Advances in electroacupuncture for perioperative neurocognitive disorders: mechanisms and clinical evidence
摘要
Perioperative neurocognitive disorders (PND), including postoperative delirium, delayed neurocognitive recovery, and postoperative cognitive dysfunction, are common complications in older surgical patients and are associated with impaired recovery, reduced quality of life, and increased postoperative morbidity. Current management remains largely supportive and preventive, and effective targeted therapies are still lacking. Electroacupuncture (EA), as a minimally invasive neuromodulatory intervention, has attracted increasing attention because of its potential multi-target regulatory effects. This review summarizes current mechanistic and clinical evidence regarding EA for PND. Preclinical studies suggest that EA may modulate several interacting pathological processes, including neuroinflammation, oxidative stress, autophagy dysfunction, ferroptosis, mitochondrial injury, microbiota-gut-brain axis dysregulation, and hippocampal synaptic plasticity.

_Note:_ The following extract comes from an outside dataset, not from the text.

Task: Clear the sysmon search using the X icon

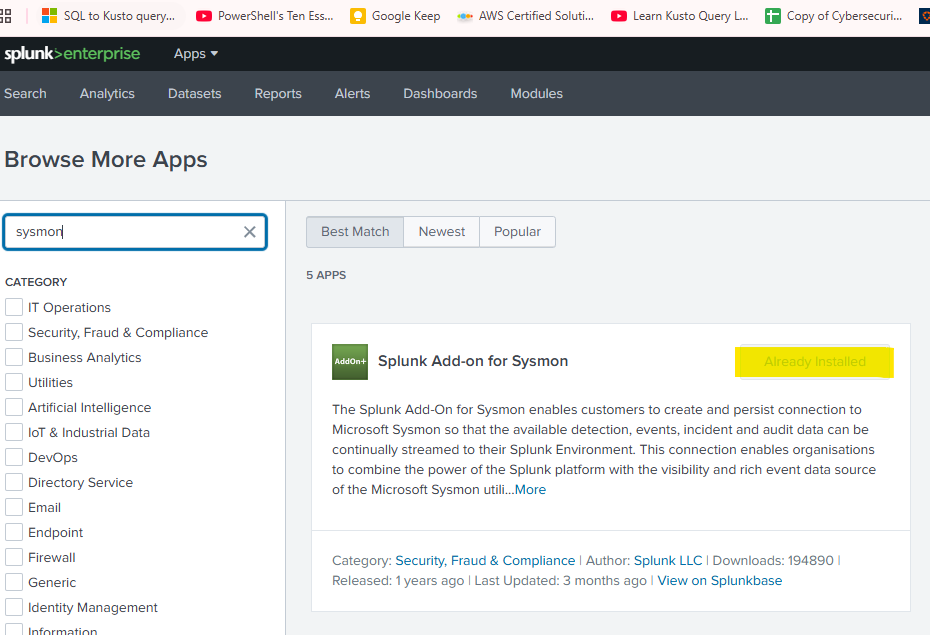Action: point(249,231)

Recent PND/POCD animal studies further support EA-related regulation of NLRP3 inflammasome activation, cGAS–STING signaling, SIRT1/NRF2/GPX4-mediated ferroptosis, AMPK/SIRT1/FOXO1/PINK1/Parkin-related autophagy pathways, and MAPK-related synaptic plasticity. Clinical studies and meta-analyses suggest that EA and related acupoint-based electrical stimulation techniques may reduce early postoperative cognitive decline and improve short-term cognitive outcomes in older surgical patients. However, the overall evidence remains limited by heterogeneous stimulation protocols, variable acupoint prescriptions, incomplete blinding, short follow-up, and reliance on cognitive screening scales. Several proposed mechanisms are still partly inferred from non-PND models. Future studies should use standardized EA protocols, clinically relevant PND models, dynamic mechanistic assessments, and adequately powered sham-controlled trials to clarify the therapeutic role of EA in PND.